FUTURE OF CRYPTO TRADING (2020-2025)
The technology and its potential to challenge existing financial processes have numerous questions and concerns revolving around it. Although much is still to be learned about this evolving technology. Supporters of Bitcoin and other cryptocurrencies claim that these financial platforms are inherently trustless and cryptocurrency is superior to traditional physical currencies because it is not dependent on any government.
The potential prospects in Cryptocurrency is also very much in doubt. Proponents see unlimited power, while opponents see nothing but risk.
Bitcoin might still be at an early stage of its life cycle and its price remains uncertain in the future, however since the development of the fiat currency, it has become the most thrilling and optimistic currency development and has sparked the interest not just of billionaires, but of the general population looking for an alternative to fiat currencies and precious metals.
The fact that Bitcoin is an asset of almost infinite capacity in terms of price growth is accompanied by the fact that several researches forecasted an almost 7% CAGR for the period 2020-2025.
RISKS INVOLVED IN CRYPTO TRADING
- The Bitcoin blockchain can process only around 3,000 transactions every 10 minutes.
- Bitcoin’s “proof-of-work” consensus algorithm requires specialized computer chips that consume a great deal of energy — 60 terawatt-hours of electricity a year.
- The risks of trading cryptocurrencies are mainly related to its volatility.

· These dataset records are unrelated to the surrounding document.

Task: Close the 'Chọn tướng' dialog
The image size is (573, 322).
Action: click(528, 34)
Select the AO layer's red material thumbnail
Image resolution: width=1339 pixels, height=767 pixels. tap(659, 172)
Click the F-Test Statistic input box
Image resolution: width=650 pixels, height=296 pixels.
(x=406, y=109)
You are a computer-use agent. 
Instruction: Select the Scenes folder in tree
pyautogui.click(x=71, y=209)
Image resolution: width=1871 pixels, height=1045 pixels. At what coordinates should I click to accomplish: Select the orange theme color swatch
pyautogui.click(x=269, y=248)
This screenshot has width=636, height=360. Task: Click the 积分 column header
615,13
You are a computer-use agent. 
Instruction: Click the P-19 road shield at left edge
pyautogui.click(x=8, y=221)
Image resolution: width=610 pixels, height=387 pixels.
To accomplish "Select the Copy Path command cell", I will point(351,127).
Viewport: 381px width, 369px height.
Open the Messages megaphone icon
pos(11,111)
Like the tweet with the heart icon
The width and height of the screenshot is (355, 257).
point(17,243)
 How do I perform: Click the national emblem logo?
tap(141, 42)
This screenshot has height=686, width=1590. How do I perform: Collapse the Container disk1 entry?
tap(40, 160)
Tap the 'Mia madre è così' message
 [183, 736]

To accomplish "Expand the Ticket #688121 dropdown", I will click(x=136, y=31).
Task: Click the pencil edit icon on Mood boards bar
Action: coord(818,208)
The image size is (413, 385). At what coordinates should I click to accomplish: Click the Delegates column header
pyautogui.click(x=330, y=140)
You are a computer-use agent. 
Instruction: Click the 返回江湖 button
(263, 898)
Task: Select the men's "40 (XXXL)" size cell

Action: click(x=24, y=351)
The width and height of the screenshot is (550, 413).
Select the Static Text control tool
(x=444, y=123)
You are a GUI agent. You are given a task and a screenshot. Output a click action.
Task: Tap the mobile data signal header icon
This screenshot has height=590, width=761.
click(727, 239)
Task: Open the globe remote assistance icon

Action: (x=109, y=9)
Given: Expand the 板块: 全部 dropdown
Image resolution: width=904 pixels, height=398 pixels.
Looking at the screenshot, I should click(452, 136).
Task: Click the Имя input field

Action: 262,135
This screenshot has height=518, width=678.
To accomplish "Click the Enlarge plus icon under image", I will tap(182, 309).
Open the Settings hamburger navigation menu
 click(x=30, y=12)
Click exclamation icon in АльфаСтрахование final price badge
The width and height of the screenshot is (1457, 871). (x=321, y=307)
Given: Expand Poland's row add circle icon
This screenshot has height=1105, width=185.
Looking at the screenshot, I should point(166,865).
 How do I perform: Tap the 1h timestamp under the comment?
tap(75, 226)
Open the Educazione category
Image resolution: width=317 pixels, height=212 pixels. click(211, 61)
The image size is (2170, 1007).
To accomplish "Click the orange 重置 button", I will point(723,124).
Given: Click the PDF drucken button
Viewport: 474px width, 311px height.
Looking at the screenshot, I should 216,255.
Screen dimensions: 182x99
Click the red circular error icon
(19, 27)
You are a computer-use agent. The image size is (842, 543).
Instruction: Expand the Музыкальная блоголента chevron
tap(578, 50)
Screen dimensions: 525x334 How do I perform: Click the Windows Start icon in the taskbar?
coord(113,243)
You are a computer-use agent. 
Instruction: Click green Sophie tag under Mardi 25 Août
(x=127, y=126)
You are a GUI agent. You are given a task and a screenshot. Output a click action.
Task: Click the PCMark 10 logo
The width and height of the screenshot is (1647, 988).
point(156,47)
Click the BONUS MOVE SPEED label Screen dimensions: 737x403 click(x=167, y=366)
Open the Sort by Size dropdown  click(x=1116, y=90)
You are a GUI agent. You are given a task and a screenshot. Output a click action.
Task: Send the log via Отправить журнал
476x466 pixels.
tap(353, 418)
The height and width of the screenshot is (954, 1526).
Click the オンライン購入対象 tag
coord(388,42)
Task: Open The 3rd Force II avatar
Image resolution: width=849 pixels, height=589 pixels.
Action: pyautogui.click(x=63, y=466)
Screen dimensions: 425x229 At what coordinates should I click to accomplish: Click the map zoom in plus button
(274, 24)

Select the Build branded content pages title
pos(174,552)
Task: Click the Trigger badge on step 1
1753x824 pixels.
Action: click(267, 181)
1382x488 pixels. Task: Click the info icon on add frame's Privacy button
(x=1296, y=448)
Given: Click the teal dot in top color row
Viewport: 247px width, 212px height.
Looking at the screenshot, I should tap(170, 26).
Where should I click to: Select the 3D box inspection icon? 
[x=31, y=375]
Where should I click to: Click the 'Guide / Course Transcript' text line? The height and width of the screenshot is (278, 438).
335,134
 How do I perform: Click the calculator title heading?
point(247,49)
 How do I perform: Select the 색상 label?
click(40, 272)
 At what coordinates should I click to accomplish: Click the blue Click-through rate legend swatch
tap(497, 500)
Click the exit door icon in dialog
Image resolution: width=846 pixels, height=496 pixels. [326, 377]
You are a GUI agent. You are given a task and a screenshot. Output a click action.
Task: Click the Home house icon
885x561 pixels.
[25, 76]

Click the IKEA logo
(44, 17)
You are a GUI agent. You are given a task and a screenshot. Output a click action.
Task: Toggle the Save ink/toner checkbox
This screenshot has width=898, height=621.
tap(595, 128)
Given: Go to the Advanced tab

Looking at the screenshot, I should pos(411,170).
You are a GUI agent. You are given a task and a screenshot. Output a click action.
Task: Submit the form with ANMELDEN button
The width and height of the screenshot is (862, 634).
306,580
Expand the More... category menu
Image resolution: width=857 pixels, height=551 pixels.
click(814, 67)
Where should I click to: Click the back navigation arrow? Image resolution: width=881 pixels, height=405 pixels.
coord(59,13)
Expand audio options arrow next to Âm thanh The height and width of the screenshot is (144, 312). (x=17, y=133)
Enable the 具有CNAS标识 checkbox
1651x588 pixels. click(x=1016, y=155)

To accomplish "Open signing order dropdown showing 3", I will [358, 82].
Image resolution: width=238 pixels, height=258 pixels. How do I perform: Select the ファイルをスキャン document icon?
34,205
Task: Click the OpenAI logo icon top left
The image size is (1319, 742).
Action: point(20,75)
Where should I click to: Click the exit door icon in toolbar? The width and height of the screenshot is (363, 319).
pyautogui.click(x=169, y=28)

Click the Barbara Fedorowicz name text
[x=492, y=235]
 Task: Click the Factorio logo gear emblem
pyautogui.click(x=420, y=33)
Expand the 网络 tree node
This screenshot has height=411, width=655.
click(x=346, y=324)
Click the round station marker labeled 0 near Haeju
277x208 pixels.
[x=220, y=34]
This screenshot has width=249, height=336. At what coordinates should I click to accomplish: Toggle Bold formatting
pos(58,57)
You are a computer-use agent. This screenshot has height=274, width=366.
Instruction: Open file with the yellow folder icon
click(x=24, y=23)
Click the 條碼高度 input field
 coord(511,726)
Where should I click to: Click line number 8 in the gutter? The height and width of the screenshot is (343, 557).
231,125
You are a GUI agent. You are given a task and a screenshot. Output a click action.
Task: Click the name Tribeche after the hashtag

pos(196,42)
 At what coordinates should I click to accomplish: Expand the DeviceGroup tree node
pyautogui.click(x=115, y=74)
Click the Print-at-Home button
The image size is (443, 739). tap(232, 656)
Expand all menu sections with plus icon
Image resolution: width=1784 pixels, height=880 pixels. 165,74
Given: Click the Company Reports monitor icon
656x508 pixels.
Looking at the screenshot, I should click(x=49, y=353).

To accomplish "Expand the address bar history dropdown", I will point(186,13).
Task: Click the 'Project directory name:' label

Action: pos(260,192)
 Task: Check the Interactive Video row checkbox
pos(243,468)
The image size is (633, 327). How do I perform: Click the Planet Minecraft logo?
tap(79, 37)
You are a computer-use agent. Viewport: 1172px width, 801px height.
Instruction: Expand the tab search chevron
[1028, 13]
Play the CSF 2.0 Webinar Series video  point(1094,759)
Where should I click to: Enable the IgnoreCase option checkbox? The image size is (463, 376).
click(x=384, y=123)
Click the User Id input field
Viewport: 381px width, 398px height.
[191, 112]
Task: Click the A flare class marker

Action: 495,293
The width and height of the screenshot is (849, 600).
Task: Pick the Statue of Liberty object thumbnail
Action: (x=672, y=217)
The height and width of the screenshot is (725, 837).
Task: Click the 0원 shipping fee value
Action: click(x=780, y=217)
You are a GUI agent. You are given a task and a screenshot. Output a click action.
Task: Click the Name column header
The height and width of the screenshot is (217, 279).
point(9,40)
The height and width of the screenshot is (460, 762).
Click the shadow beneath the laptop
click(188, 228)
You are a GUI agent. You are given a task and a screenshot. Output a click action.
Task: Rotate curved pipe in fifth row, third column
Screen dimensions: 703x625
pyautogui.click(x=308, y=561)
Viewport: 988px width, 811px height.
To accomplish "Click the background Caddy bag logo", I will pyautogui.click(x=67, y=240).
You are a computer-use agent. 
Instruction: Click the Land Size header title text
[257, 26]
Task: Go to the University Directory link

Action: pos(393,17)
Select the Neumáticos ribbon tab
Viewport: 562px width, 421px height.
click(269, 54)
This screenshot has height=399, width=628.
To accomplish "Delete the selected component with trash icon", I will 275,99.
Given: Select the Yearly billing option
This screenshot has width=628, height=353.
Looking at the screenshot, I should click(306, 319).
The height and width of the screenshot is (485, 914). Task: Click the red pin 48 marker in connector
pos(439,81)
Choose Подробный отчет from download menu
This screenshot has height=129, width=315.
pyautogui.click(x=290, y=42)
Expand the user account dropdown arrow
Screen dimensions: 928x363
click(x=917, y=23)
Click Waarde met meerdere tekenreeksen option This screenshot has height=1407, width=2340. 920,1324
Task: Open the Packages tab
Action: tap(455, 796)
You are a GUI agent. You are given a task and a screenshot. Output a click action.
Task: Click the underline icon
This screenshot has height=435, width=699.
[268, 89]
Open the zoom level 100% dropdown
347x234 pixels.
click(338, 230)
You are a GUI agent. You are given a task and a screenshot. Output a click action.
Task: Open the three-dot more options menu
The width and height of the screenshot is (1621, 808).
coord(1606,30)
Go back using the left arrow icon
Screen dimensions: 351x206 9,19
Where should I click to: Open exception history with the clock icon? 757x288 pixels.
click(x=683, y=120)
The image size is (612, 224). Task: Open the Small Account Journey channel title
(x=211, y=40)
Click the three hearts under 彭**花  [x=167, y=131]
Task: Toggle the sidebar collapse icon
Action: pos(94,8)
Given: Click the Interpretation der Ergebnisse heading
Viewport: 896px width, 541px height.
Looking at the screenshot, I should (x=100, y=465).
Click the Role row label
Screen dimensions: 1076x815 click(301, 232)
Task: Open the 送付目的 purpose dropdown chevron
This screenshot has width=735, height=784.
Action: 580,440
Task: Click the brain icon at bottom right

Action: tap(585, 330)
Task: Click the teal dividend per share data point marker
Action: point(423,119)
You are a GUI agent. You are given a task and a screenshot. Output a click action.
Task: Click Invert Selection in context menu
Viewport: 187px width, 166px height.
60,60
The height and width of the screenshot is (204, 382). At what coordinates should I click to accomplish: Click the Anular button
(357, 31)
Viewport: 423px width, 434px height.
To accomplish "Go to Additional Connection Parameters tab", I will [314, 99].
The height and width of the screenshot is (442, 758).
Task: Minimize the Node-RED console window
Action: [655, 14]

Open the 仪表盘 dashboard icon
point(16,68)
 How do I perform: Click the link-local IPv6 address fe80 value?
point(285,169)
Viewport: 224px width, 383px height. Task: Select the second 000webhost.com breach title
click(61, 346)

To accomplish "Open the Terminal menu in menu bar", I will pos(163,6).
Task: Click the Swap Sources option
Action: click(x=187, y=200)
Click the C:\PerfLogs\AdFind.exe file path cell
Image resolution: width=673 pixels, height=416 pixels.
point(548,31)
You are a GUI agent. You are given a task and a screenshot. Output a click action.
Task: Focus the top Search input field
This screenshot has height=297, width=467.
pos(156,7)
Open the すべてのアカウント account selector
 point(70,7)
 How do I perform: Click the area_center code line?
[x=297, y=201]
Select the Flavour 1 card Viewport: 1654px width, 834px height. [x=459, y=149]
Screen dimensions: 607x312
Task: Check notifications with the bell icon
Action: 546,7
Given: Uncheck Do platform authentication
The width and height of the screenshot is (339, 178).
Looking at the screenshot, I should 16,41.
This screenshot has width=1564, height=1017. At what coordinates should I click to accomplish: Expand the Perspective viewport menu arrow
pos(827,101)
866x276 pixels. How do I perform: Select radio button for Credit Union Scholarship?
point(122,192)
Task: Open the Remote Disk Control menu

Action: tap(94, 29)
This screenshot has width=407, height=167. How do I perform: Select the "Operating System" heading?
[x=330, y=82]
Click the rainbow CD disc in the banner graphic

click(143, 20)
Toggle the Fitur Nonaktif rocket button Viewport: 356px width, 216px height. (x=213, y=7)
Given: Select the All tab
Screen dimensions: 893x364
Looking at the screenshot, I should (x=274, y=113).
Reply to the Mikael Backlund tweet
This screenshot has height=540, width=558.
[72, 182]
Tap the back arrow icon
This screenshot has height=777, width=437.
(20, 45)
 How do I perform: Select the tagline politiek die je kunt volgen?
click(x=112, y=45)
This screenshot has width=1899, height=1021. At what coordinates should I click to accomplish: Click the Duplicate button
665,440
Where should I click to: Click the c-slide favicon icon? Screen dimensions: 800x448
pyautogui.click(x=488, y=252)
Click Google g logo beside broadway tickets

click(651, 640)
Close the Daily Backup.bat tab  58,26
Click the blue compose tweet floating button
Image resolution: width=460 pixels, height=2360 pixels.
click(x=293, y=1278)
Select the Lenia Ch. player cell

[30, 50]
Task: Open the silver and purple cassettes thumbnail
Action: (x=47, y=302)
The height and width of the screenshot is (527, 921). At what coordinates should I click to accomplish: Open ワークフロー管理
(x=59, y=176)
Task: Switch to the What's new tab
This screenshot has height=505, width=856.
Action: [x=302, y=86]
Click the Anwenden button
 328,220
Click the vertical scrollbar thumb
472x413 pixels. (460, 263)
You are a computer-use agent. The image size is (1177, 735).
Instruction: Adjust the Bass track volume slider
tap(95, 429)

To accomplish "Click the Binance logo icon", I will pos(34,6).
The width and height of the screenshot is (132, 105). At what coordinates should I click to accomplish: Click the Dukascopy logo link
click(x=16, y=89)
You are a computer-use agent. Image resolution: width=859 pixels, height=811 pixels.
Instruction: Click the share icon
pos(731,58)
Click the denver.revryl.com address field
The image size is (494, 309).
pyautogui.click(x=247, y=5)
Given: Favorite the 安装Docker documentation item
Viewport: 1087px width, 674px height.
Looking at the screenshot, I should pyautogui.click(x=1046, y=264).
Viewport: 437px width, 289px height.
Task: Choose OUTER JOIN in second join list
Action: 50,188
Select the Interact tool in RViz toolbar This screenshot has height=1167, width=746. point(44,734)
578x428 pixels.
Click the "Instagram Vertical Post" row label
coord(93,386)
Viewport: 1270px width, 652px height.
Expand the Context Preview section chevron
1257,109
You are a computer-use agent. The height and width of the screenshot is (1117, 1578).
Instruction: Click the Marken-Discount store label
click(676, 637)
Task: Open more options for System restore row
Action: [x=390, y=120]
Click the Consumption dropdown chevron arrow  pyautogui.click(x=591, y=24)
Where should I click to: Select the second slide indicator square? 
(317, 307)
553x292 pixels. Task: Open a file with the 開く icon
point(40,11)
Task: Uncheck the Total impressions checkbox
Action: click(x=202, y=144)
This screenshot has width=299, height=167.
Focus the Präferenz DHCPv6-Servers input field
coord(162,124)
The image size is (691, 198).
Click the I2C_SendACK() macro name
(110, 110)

They are high-risk and speculative.
- Absence of a central platform in peer-to-peer exchanges can make the buyers and sellers exempt from traditional laws.
- Cyber threats like Phishing, Hacked Trading Platforms, Compromised Registration Forms, Third-Part Applications, Malware, Mitigating the impact of cryptocurrency threats are there.
Cryptocurrency is the advent of a new age of technology-driven economies with the power to challenge conventional corporate strategies, long-standing industry processes and regulatory insights.
Cryptocurrencies have revolutionary potential to give customers access to a digital payment system, wherever, anywhere, where membership is limited only by access to infrastructure, rather than by factors such as possessing a credit history or a bank account.
The argument is no longer over whether the blockchain is going to exist, nor how it will evolve and when it will mature.